### Exercise aim
Read through the entries below and return each line with the word "computer".

Task material Start Marker

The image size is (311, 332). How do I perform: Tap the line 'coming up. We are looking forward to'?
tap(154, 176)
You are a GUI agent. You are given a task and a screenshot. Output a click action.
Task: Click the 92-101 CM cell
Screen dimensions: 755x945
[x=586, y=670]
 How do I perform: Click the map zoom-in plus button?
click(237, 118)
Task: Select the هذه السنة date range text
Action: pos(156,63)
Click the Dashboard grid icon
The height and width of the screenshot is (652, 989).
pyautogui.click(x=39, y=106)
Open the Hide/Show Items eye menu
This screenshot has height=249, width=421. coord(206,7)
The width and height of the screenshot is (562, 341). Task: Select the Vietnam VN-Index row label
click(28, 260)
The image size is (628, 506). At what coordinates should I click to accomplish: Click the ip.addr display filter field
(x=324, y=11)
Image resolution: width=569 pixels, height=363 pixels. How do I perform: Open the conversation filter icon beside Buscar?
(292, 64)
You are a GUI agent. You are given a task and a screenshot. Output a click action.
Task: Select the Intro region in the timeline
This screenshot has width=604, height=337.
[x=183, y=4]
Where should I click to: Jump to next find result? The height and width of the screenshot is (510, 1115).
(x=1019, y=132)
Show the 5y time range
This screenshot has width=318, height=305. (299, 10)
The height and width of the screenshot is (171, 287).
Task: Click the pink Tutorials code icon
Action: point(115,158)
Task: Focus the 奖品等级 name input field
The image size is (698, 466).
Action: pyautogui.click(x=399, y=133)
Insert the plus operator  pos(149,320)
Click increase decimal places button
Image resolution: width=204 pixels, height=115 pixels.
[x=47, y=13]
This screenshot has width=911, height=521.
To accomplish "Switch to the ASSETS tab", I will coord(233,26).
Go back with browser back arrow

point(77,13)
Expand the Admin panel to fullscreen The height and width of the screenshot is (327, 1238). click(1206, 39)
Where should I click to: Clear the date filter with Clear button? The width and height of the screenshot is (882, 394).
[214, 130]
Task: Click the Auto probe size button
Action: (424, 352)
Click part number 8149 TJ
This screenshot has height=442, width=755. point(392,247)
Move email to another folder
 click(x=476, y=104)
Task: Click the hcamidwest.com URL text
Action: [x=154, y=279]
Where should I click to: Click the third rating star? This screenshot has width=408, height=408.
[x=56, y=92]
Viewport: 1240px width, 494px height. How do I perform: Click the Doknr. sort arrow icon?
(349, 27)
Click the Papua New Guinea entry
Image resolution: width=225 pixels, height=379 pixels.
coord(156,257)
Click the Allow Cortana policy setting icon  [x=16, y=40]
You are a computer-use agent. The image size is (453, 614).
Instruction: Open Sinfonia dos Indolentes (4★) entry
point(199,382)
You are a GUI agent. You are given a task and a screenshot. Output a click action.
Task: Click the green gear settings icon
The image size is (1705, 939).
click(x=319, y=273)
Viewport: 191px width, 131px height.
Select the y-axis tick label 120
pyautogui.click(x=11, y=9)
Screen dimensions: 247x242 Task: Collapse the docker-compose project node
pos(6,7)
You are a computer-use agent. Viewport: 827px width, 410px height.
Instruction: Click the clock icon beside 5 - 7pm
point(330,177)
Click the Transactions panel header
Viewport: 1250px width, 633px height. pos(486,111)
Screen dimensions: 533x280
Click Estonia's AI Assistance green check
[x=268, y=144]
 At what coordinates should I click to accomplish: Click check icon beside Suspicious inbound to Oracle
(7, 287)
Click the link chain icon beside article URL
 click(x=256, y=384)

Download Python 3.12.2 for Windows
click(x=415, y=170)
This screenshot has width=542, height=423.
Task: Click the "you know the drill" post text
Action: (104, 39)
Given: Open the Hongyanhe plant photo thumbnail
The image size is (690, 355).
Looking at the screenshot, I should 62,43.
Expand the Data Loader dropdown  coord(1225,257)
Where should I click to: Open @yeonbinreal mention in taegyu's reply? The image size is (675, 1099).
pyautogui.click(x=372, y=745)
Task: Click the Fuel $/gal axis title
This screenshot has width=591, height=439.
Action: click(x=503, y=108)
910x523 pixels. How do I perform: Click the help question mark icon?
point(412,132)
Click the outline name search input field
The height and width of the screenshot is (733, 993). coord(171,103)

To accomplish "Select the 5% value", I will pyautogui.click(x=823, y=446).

Task material End Marker

### Solution to this problem
You are a computer-use agent. The image size is (453, 614).
You are a computer-use agent. Viewport: 827px width, 410px height.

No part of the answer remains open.